INSTRUCTIONS FOR THE TASK:
Within the data that follows, set down exactly the lines from the one containing "You are a GUI" through the one containing "This screenshot has width=720, height=1005.", both ends included.

DATASET RECORDS section start

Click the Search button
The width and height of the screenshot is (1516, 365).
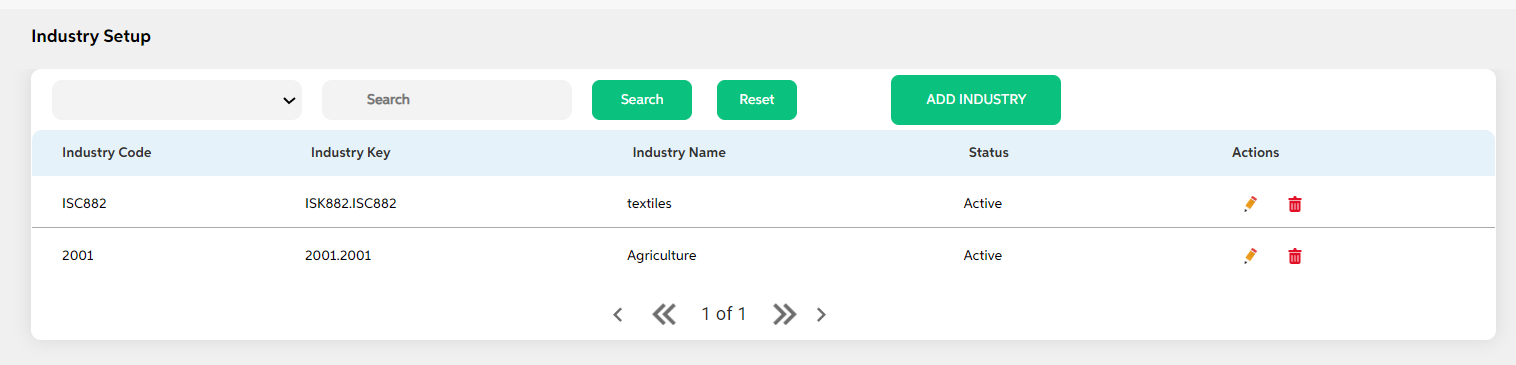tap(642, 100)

DATASET RECORDS section end
DATASET RECORDS section start

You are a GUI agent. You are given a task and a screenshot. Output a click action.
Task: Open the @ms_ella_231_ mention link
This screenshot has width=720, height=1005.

DATASET RECORDS section end

TASK SOLUTION:
You are a GUI agent. You are given a task and a screenshot. Output a click action.
Task: Open the @ms_ella_231_ mention link
This screenshot has width=720, height=1005.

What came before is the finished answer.